Boquiabierto, muerto de miedo y confundido, regresé a mi salón de clases y me aseguré, con el corazón saliéndoseme del pecho, que no había ninguna cavidad ni abertura para que un niño pequeño saliera de ahí. Llegué a la loca conclusión que aquello se trataba de un suceso paranormal, y que, si alguien capturase al primer duende del mundo, ese sería yo.
A la salida, me aseguré de que todos, incluso el maestro, abandonaran la escuela. Esperé a que atardeciera y me escabullí sin que nadie me viera hasta mi salón de clases. Entré y esperé por quién sabe cuántas horas, hasta el punto de quedarme dormido. Pero un ruido fuerte, como el de un pizarrón chocando con la pared, me despertó. Me froté los ojos para asegurarme de que no estuviera soñando, porque frente a mí, se encontraba un ser de unos treinta centímetros, de piel verdosa, pequeña barba y sonrisa escalofriante. Sus dos ojos, completamente negros y grandes, me miraron fijamente, a medida que descendía de detrás del pizarrón.
–¡Madre mía! –gritó el duendecito, mientras que yo no podía ni siquiera hablar–. Eres el primer humano que logra verme, ¡qué suerte la tuya!
¿Suerte? No lo parecía. En ese momento lo único que podía sentir era un terror profundo y helado.
–Bueno, veo que los humanos no son tan participativos en las conversaciones –dijo el duende. Su voz aguda e infantil hacía desaparecer gradualmente mi miedo, dándome un poquito de valor para hablar.
–Hola… ¿es usted un duende?
–¿Por qué a los humanos les encanta llamarnos así? En fin, si te hace feliz, eso soy.
–Eso… ¿Eso significa que me concederás un deseo? –supongo que mi codicia trabajaba más rápido que mi sentido común.
–Claro… ¿por qué no? Los duendes y leperchauns son pequeños y verdes, así que somos todos iguales, ¿no? Pequeño humano racista.
–Lo siento, yo no quería…
–¡Es broma! –me gritó el duende, partiéndose de la risa–. Claro que podemos conceder deseos. Y es lo menos que podría hacer, después de que el otro día me dejaras aquel rompecabezas para que yo armara, ¡me encantan los rompecabezas!
–Claro, eso hice –no sentí que fuera mi lugar romper las ilusiones del duende.
–Muy bien, dime cuál será tu deseo –me ordenó el duende, mientras extendía los brazos al cielo, como preparándose para hacer una pirueta.
–Yo… bueno, no lo había pensado.
–Vamos, seguramente hay algo que siempre has deseado con todas tus fuerzas.
–Bueno, ahora que lo mencionas… No soy muy bueno en la escuela, ni tengo muchos amigos, ni siquiera logro complacer a mis padres. Creo que entiendes a lo que me refiero, ¿no?
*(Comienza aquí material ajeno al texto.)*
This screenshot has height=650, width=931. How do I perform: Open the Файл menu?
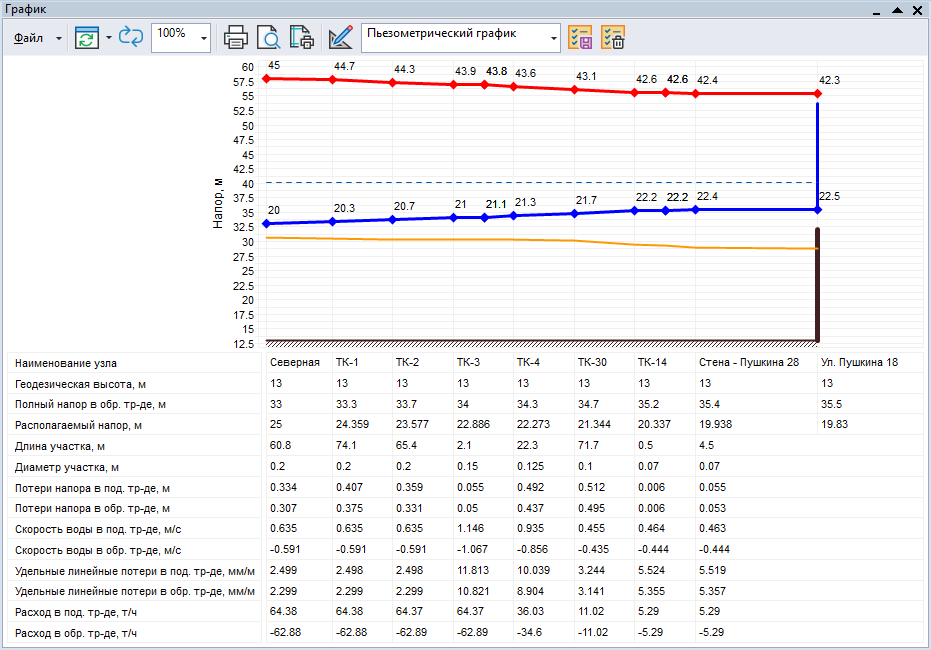pyautogui.click(x=28, y=39)
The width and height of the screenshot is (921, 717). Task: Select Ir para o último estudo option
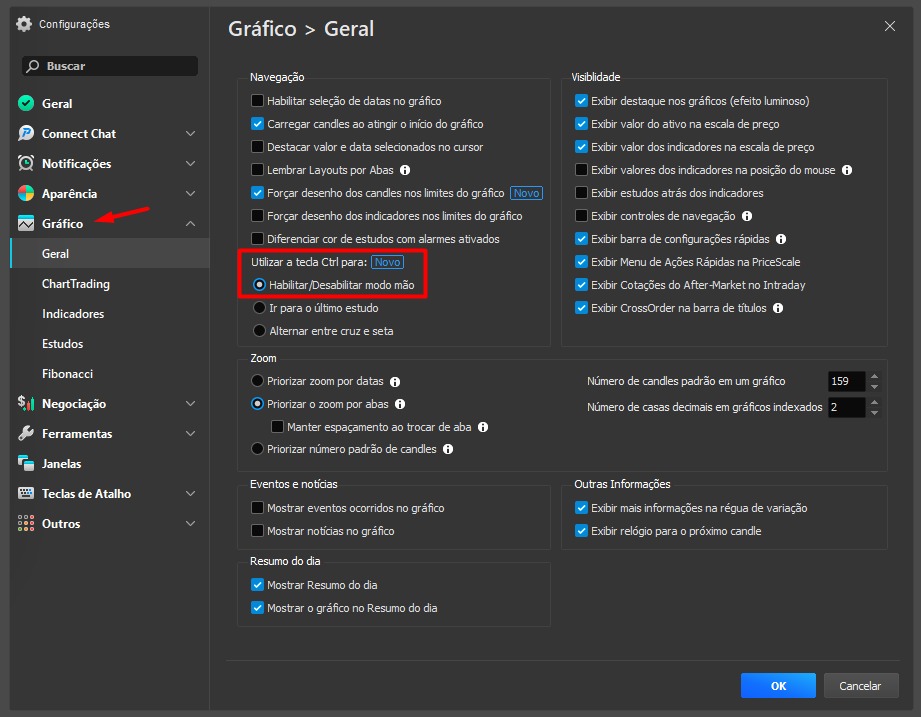[x=259, y=308]
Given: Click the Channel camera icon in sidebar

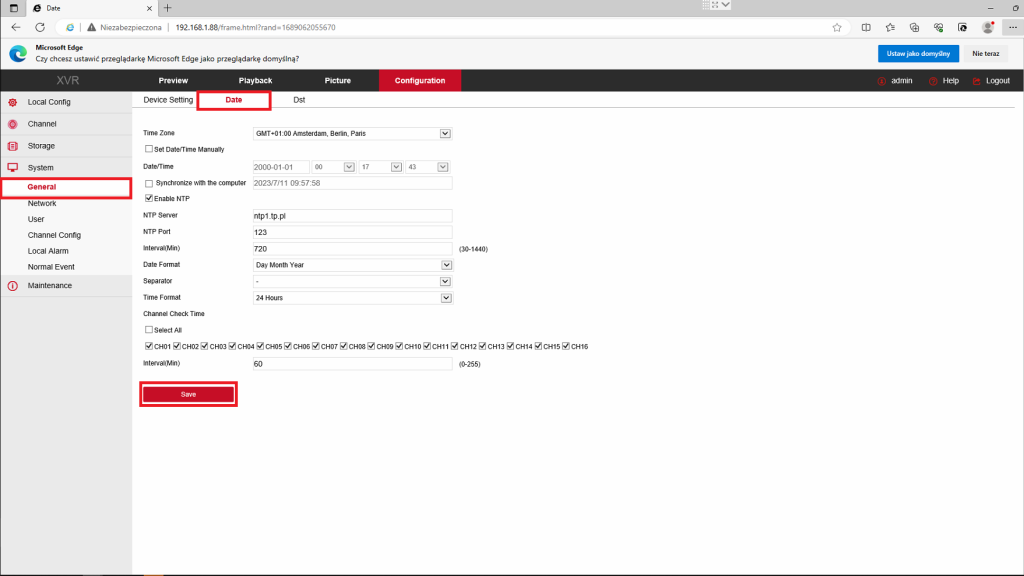Looking at the screenshot, I should (12, 124).
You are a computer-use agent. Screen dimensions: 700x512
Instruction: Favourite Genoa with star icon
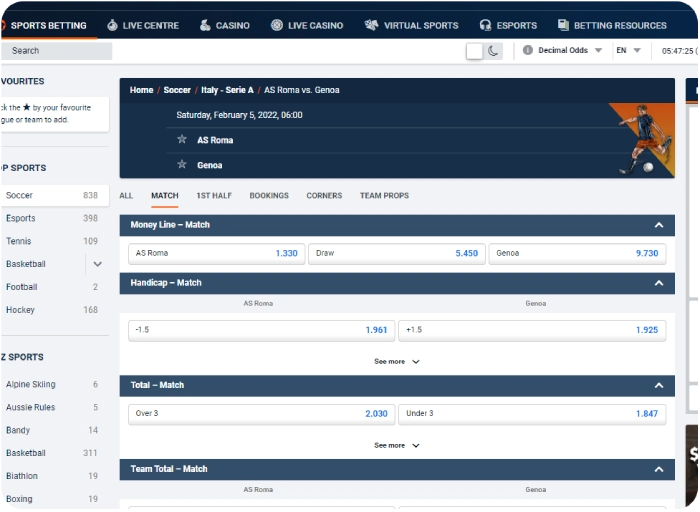click(182, 165)
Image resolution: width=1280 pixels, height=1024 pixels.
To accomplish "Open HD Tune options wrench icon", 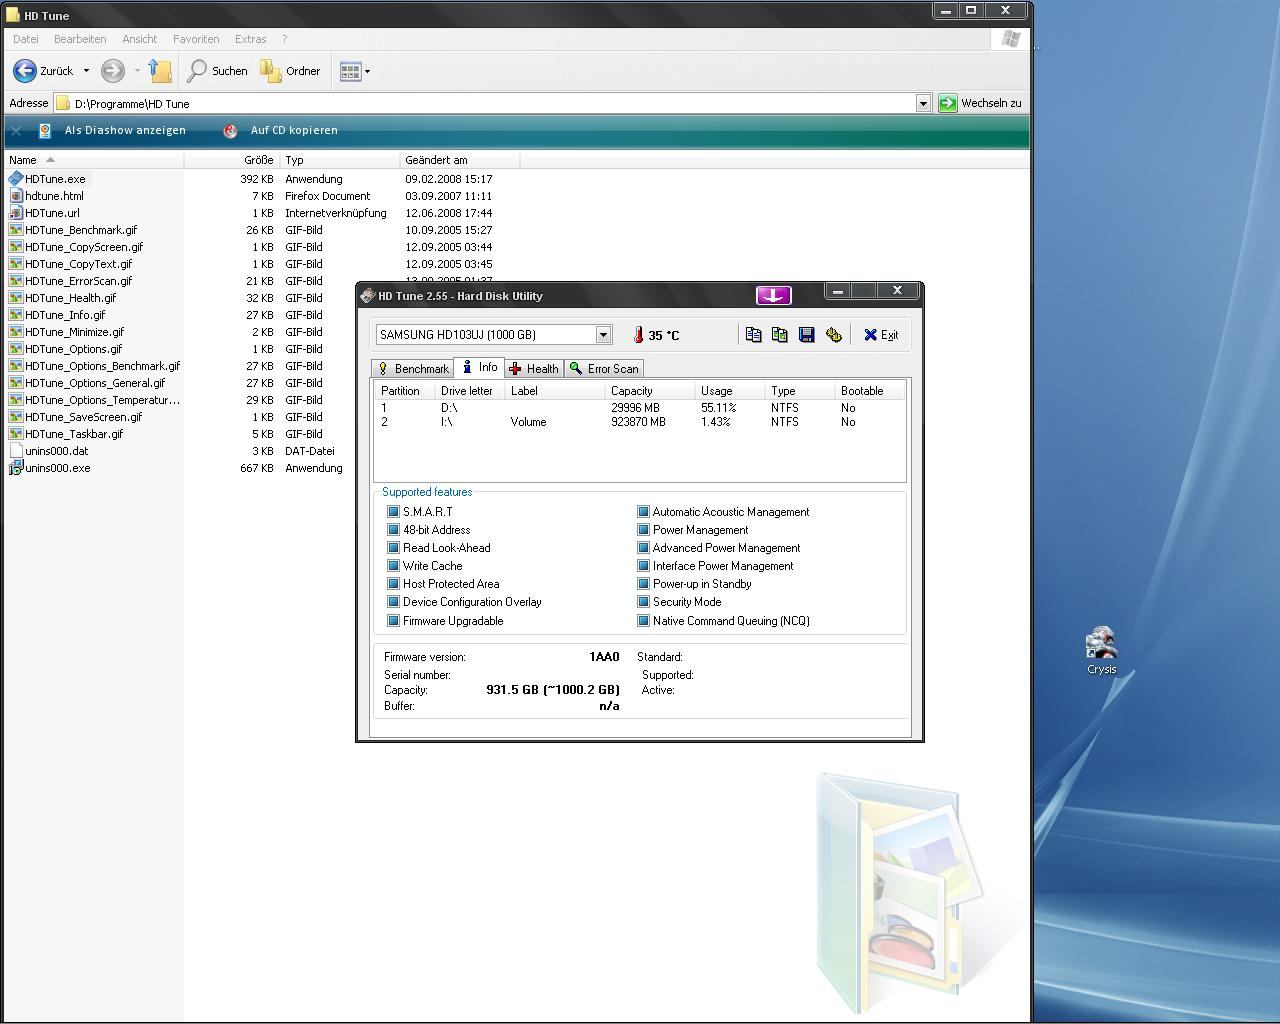I will pyautogui.click(x=834, y=335).
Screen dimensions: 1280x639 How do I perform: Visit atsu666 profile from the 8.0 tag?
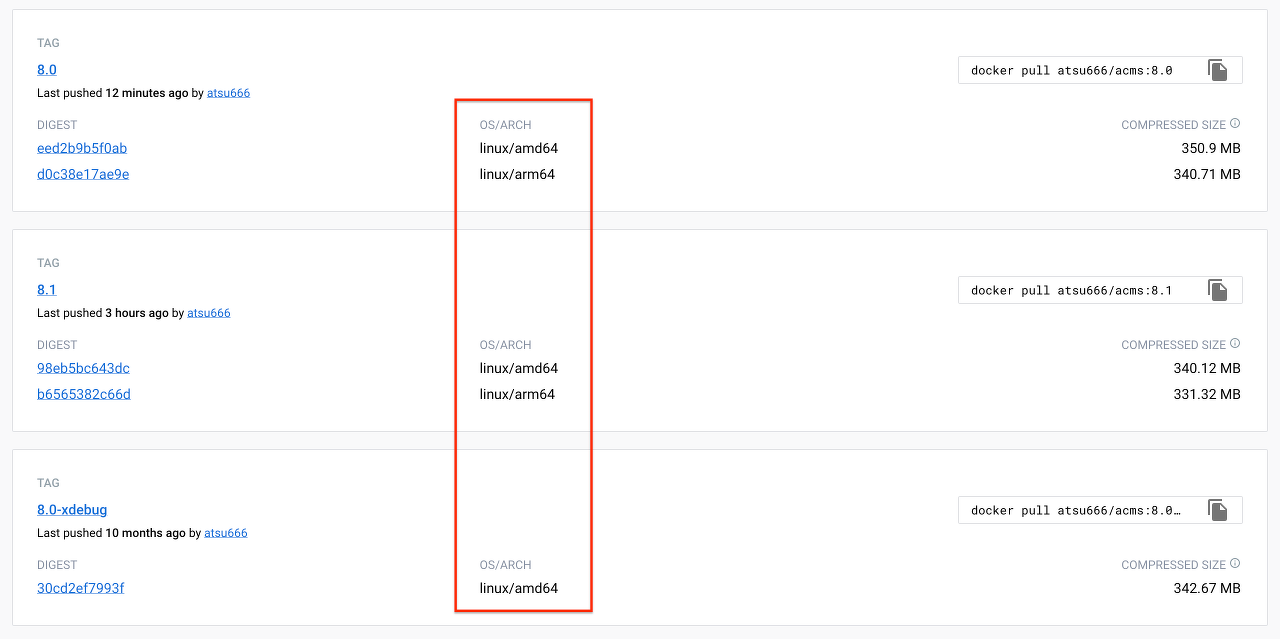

–Totalmente, amiguito –aquel pequeño ser parecía condescender conmigo como nadie más lo había hecho. Quizás por eso confié en él, tal vez por eso no pregunté sobre las condiciones de ese deseo.
–¡Deseo ser especial!
–¡No se diga más! –gritó el duende, bajando los brazos violentamente y ocasionando que un montón de chispas de colores cayeran del techo, como una lluvia de pequeños fuegos artificiales.
En un abrir y cerrar de ojos, me pareció que el salón entero había crecido mágicamente. Así mismo, el pequeño duendecillo ahora tenía mi altura y me miraba con una sonrisa de oreja a oreja.
–Ahora serás especial para siempre, amiguito… ¡Así como todos los que logran ver a un duende!
El duendecito se esfumó en el aire y yo, desde ese día, vivo escondiéndome de todos, sin dejar que nadie me vea. Así fue como me convertí en un duende, por no tener cuidado con lo que deseaba.
Es por eso que dejo esta carta. Así que no me extrañen, mamá y papá; ya pueden estar orgullosos de mí porque lo logré… ¡Por fin soy especial!